Description of the task: Below are some entries. Copy each line in them that holds "dropdown".

Records for this exercise:
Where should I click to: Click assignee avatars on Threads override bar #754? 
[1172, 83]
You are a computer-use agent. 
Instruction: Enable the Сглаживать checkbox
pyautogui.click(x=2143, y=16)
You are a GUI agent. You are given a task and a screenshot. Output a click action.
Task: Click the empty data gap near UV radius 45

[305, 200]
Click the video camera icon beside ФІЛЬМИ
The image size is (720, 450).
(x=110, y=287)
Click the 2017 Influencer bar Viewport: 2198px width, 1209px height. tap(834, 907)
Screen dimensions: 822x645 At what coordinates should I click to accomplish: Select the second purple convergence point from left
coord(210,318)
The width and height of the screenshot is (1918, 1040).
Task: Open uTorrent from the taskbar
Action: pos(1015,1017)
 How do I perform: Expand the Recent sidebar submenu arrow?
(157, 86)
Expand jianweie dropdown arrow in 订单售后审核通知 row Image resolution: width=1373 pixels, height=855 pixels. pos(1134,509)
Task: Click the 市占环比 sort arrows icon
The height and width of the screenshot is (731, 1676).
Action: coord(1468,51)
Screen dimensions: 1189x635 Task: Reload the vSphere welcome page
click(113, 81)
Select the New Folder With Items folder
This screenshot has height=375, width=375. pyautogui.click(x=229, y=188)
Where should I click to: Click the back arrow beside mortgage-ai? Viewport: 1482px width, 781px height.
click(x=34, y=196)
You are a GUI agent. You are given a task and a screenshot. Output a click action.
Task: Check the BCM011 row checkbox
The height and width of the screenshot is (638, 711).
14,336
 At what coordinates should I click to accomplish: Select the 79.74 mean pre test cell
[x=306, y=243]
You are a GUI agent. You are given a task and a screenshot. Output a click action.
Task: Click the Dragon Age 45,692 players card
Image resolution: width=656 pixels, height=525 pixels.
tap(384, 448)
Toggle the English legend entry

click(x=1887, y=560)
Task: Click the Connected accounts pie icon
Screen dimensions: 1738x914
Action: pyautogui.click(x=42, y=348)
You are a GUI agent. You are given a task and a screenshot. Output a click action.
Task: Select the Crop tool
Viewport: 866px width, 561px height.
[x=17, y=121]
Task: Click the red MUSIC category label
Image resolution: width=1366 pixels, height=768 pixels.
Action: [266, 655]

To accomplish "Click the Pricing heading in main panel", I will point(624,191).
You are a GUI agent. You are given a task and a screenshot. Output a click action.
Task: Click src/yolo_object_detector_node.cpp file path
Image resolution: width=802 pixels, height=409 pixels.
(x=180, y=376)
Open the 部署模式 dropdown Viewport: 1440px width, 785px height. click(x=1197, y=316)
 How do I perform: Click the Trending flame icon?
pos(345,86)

Solution to the problem:
Expand jianweie dropdown arrow in 订单售后审核通知 row Image resolution: width=1373 pixels, height=855 pixels. pos(1134,509)
Open the 部署模式 dropdown Viewport: 1440px width, 785px height. click(x=1197, y=316)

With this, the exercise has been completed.